German Foreign Minister joins calls to withdraw US nukes from the country
Germany’s top diplomat has backed the suggestion of Social Democrat (SPD) leader and Chancellor hopeful Martin Schulz, who has pledged to rid his country of US nukes. Washington, meanwhile, is pressing ahead to modernize its nuclear stockpile.
Sigmar Gabriel's remarks came at the end of his official visit to the US Wednesday.
“Certainly, I am convinced that it is important to finally talk again about the arms control and disarmament,” Gabriel told the DPA news agency, as quoted by the Frankfurter Allgemeine Zeitung newspaper.
“That’s why I think that Martin Schulz's words that in the end we need to get rid of the nuclear weapons in our country, are right.”
Last week, Schulz, the SDP candidate for Chancellor, pledged to get rid of the US nukes if elected.
“As German Chancellor… I will champion for the withdrawal of the nuclear weapons stationed in Germany,” Schulz said in Trier addressing a campaign rally. “Trump wants nuclear armament.
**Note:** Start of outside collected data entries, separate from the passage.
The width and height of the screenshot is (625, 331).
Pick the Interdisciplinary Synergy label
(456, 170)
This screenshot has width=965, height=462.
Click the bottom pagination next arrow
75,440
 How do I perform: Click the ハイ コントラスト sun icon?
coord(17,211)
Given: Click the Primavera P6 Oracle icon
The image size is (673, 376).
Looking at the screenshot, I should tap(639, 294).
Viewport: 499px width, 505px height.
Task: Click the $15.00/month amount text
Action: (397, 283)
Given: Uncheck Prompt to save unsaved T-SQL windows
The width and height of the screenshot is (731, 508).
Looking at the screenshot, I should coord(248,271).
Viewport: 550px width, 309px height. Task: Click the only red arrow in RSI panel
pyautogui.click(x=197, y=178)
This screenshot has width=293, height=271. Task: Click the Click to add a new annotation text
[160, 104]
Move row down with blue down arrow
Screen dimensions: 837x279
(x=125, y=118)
We reject it.”
There are some 20 US B61 nukes stored at the Buechel Air Base in Germany, according to estimates by the Federation of American Scientists (FAS).
The issue of US nuclear weapons storage on German soil has been raised by top officials in the past. In 2009, then-German Foreign Minister Frank-Walter Steinmeier said the B61 stockpile in Germany was a “military obsolete” and urged the US to remove the weapons.
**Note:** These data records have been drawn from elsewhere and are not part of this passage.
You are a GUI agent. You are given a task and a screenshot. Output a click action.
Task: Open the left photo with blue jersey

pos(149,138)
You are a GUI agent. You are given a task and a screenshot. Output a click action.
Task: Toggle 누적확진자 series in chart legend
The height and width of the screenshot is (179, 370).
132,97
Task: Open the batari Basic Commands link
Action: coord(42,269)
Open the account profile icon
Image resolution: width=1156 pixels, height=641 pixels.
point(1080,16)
Senior Russian officials have expressed similar attitudes toward the US' “Cold War relics” still deployed in Germany.
“American nuclear weapons in Germany are relics of the Cold War, for a long time they do not serve the implementation of any practical tasks and are subject to being thrown down the dustbin of history,” Sergey Nechayev, chief of the Russian foreign ministry’s department responsible for relations with Germany said in December 2016.
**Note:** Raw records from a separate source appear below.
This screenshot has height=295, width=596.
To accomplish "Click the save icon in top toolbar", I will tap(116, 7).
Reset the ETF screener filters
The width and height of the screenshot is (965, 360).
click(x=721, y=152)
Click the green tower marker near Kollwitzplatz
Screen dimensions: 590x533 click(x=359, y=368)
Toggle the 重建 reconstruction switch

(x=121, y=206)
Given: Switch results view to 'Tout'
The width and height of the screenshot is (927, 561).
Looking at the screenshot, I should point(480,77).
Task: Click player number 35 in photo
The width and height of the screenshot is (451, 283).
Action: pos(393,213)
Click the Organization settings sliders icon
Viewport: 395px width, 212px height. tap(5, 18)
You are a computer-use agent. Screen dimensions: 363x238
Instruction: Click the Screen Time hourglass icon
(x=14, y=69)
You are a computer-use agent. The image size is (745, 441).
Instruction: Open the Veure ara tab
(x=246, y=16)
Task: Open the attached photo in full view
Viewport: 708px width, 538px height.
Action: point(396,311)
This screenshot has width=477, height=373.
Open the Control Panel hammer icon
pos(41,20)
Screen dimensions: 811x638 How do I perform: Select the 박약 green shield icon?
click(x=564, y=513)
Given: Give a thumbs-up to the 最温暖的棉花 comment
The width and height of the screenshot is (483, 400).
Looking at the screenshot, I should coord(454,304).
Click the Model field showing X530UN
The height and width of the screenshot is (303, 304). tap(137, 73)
The US, meanwhile, is upgrading its B61 bombs, some 200 of which are stored in Europe. The non-nuclear assembly of the new B61-12 modification was successfully tested for the second time earlier this month.
It is expected to have significantly expanded capabilities, which might raise the likelihood of it being unleashed, according to politicians and military experts. Earlier this year, President Donald Trump proposed a $1 trillion program to modernize America's nuclear arsenal, claiming the US had “fallen behind on nuclear weapon capacity.”
Earlier in August, Gabriel attacked Chancellor Angela Merkel and her ruling party for following the “dictate” of Trump and wanting to “double Germany’s military spending.”
In March, the German Chancellor promised to do her best to increase spending on NATO, following Trump’s demand for member states to spend their “fair share” of 2 percent GDP on defense.
“As opposed to the times of the East-West confrontation, those conflicts and wars are far more difficult to foresee and manage,” Gabriel wrote in an op-ed for the Rheinische Post newspaper. “The question is: how do we respond? The answer by US President Donald Trump is to arm.”
“We have to spend more than €70 billion on arms per year upon Trump’s and Merkel’s will,” Gabriel wrote, adding that it would not improve the situation anywhere. “Every German soldier who is deployed overseas tells us that there’s no security and stability that can be reached through weapons or military force.”